Ele funciona de forma semelhante à coleta de líquor ao mensurar a beta-amiloide para averiguar se o paciente está em um quadro de Alzheimer. Por ser um exame de sangue, no entanto, ele precisou de algumas alterações que se valem principalmente de um avanço tecnológico chamado espectrometria em massa.
Gustavo Campana, diretor médico da Dasa, explica que observar a quantidade da proteína no líquor é mais simples pelo fato de o líquido estar em constante contato com o cérebro, região que tem maior concentração da beta-amiloide.
No entanto, pesquisas já observaram que algumas proteínas conseguem passar do líquor para o sangue, mas em uma quantidade menor —fenômeno conhecido como barreira hematoencefálica.
Por essa razão, um exame de sangue comum não teria a mesma precisão de indicar a concentração da beta-amiloide como ocorre no procedimento de retirada do líquor. A espectrometria, neste caso, é utilizada justamente porque consegue observar proteínas, mesmo que em pequenas quantidades, em uma amostra de sangue.

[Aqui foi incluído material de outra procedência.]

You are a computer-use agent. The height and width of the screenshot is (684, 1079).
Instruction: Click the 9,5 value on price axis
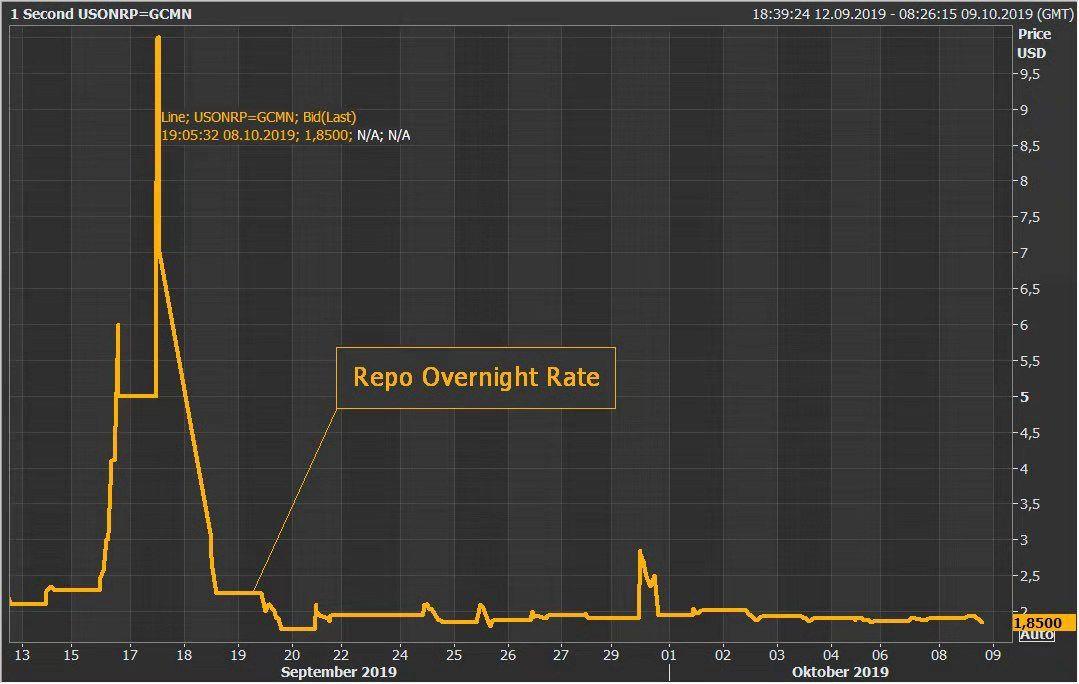(x=1029, y=74)
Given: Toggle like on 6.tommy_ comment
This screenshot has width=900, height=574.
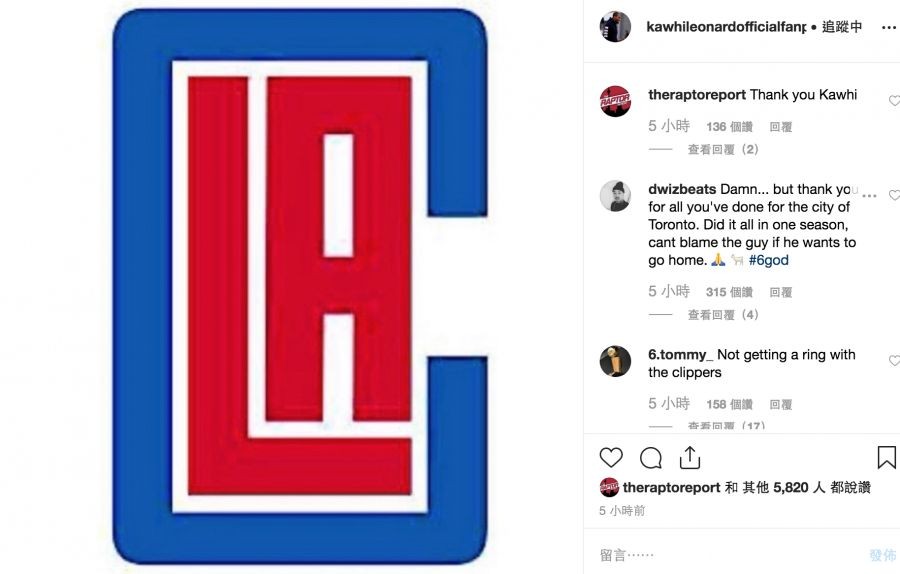Looking at the screenshot, I should (894, 360).
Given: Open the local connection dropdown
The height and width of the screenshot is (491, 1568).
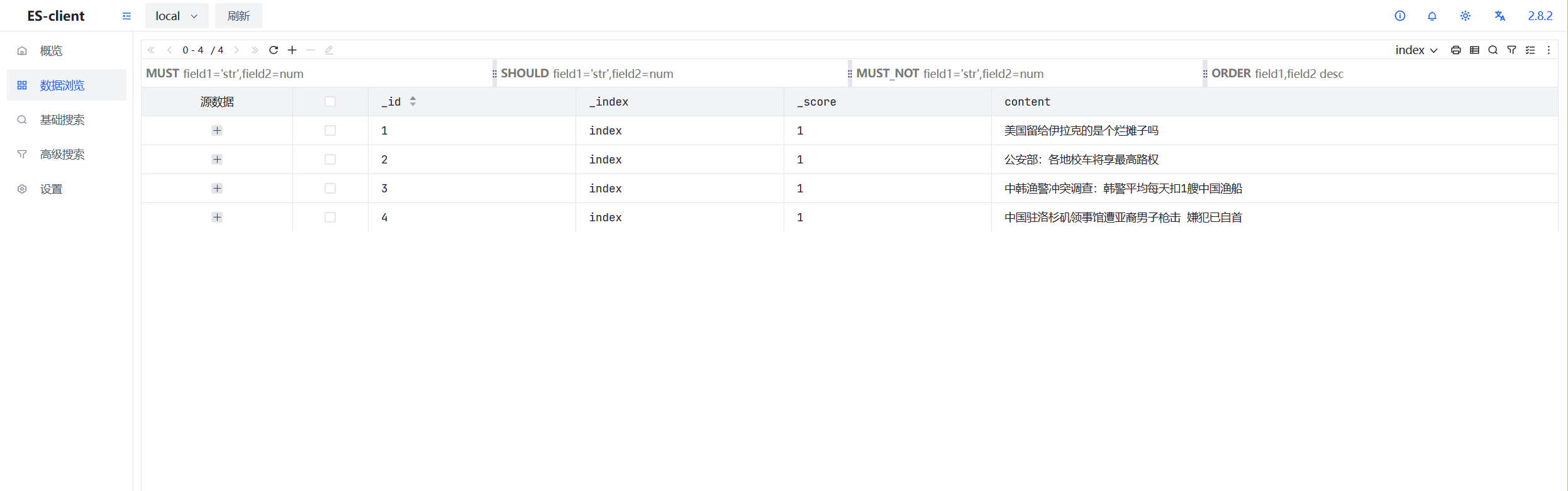Looking at the screenshot, I should 176,16.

“É uma tecnologia que permite que eu separe diferentes moléculas para observar a concentração delas”, explica Campana.
O exame não é para todos
Embora seja uma forma importante para aumentar a precisão do diagnóstico de Alzheimer, o novo exame de sangue não é para qualquer pessoa.
A restrição do procedimento acontece principalmente porque o Alzheimer é uma doença de diagnóstico clínico. Ou seja, ela se vale de outros mecanismos e também da própria avaliação do especialista sobre o quadro do paciente.
Carvalho diz que a ressonância magnética pode ser utilizada para observar se os sintomas não foram causados por outras doenças que mimetizam o Alzheimer, como é o caso do AVC (acidente vascular cerebral).
“Não é que todo mundo precisa fazer, mas para alguns casos específicos a complementação diagnóstica é fundamental”, afirma Campana.
Um desses casos em que poderia ser útil observar a presença de beta-amiloide é quando o médico desconfia que o paciente possa estar com Alzheimer ou com a demência do frontotemporal, uma outra doença também causada por neurodegeneração.
Neste impasse, explica Carvalho, é importante ter um diagnóstico mais preciso porque o tratamento para o Alzheimer pode piorar a demência frontotemporal.